Each institution must also designate a Co-Principal Investigator (Co-PI) or Alternate PI to act as the CC PI whenever he/she/they is not available. As acting, the Co-PI should have full authority and ability to act in the PI’s stead, including attending required Network meetings and/or teleconferences, voting on Steering Committee and subcommittee issues, and having full access to Network records. Ideally, the Co-PI is a partner to the PI and is designated to take on some of the PI’s responsibilities, in whole or in part.
Each CC will also appoint one research coordinator to oversee the conduct of Network clinical trials. Under the direction of the PI, the Research Coordinator is responsible for ensuring the successful conduct and coordination of Network protocols.
The Research Coordinator is responsible for:
- Assisting in the day-to-day operations of implementing Network protocols, including adhering to protocols, collecting data, supervising data transmission, monitoring data quality, training staff, procuring study equipment and supplies, and liaising with follow-up clinic staff to ensure appropriate study participant follow-up.
- Maintaining routine data quality assurance methods for staff under his/her/their supervision and assisting the PI with quality assurance at the CC and all of its satellite sites.
- Supervising data entry activities, including instructing and certifying data entry personnel in software and hardware usage.
- Maintaining a central file of protocols, manuals, data forms, regulatory documents, network correspondence, and performance reports in accordance with Good Clinical Practice (GCP).
- Collaborating with the PIs (including non-Network PIs) and DCC in developing protocols, manuals of operation, and data collection forms. Assisting in answering Network queries for information, such as those needed to inform protocol development and improve protocol implementation.

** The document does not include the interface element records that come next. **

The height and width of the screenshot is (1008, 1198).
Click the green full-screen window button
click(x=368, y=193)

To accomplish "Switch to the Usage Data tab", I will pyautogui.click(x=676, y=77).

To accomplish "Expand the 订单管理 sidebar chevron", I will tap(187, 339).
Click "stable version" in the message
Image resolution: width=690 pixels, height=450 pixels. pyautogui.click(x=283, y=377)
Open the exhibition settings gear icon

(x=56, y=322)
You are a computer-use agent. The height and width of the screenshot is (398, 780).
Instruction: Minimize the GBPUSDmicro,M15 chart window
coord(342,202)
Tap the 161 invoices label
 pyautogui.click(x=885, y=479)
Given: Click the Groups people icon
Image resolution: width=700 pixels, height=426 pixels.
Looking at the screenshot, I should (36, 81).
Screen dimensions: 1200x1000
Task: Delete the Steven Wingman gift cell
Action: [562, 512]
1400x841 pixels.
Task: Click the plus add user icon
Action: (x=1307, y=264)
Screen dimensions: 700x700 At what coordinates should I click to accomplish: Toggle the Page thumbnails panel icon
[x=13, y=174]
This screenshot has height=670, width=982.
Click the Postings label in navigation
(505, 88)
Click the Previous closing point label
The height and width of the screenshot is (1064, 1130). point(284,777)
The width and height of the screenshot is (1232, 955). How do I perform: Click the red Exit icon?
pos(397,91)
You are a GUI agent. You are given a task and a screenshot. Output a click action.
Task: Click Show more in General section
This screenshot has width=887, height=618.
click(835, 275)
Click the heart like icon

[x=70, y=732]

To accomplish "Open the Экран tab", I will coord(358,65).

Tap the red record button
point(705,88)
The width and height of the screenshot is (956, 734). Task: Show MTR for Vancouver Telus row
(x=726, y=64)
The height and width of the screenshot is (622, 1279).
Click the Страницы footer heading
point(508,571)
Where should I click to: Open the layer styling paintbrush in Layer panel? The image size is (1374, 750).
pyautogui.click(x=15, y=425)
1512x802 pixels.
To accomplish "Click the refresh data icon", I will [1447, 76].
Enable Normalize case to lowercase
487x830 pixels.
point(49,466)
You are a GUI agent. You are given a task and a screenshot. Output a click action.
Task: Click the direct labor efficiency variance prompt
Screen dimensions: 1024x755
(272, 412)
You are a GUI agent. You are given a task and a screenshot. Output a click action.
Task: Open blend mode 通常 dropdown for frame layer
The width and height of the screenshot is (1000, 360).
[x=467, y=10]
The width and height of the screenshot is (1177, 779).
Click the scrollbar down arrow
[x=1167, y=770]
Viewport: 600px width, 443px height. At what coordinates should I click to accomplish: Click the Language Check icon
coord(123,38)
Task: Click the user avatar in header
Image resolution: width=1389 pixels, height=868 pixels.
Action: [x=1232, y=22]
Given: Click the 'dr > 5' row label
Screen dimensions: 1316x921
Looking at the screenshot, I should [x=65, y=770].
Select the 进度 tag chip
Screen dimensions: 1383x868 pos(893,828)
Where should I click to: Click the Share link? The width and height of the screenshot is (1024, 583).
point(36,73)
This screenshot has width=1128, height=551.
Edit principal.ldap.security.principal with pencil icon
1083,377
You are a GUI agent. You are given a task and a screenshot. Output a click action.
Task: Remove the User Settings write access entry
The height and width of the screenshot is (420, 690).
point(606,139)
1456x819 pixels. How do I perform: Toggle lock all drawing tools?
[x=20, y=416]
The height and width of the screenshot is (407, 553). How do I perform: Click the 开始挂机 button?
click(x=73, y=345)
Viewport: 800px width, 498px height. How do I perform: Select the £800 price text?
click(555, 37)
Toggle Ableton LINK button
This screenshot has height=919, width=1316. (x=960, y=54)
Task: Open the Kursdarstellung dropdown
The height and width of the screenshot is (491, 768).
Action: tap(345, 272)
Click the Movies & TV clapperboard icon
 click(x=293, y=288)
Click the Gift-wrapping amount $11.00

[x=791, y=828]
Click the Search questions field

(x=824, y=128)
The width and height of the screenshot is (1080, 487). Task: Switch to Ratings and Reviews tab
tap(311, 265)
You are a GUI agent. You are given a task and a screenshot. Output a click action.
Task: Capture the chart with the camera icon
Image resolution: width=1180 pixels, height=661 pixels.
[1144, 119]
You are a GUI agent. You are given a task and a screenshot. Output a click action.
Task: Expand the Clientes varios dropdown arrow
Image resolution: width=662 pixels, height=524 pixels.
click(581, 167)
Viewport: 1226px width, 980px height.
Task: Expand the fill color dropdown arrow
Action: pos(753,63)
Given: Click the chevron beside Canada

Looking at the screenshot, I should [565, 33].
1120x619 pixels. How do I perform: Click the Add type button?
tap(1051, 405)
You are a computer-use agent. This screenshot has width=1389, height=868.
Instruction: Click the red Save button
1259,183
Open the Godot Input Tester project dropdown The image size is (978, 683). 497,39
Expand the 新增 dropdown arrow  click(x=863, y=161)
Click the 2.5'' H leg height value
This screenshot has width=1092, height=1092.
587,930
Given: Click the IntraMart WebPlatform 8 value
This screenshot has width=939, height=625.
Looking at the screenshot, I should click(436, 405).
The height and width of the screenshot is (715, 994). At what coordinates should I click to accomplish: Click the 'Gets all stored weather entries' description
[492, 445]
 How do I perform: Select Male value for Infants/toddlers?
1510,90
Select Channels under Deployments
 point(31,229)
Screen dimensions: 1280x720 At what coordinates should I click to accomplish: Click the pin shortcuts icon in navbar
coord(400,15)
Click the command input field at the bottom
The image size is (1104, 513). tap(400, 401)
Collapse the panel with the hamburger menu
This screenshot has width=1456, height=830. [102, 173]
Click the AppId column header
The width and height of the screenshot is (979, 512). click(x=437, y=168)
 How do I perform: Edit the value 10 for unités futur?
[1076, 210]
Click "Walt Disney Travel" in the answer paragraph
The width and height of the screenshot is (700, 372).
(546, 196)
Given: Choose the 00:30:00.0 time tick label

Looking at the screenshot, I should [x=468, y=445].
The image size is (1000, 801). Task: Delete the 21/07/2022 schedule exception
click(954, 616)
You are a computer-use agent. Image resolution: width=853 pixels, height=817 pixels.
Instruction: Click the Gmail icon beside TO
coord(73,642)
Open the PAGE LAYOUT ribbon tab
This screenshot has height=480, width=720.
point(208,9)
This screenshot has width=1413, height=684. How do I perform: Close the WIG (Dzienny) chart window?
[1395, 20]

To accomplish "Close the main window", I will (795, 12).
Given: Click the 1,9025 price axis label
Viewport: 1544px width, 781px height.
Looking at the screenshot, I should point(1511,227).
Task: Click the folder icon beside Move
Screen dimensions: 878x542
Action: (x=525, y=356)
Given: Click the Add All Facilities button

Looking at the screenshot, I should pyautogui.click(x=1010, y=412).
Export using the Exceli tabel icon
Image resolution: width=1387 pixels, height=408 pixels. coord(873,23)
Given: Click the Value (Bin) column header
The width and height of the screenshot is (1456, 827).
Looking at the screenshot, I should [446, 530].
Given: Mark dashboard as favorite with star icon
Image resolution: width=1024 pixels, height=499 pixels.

- Attending at least two Steering Committee meetings per year, the monthly Coordinator conference call, and the meetings of any subcommittees of which they are a member.
The Research Coordinator supervisory duties should require no more than half time; the remainder of efforts should be devoted to Network subject recruitment and day-to-day site needs and administrative issues, including IRB submissions and renewals, SC attendance, site visits, training sessions, protocol development, participation in conference calls, etc., as well as CC data collection as required.
Data entry personnel
Data entry personnel are responsible for entering data and preparing and uploading documentation into Network data management system(s) in a timely manner.
Personnel conducting data abstracts from the medical records should have relevant medical expertise and training in the Network protocols, manuals, and forms and in the hospital medical records (electronic and hard copy). Appropriate supervision and oversight are required to ensure high data quality.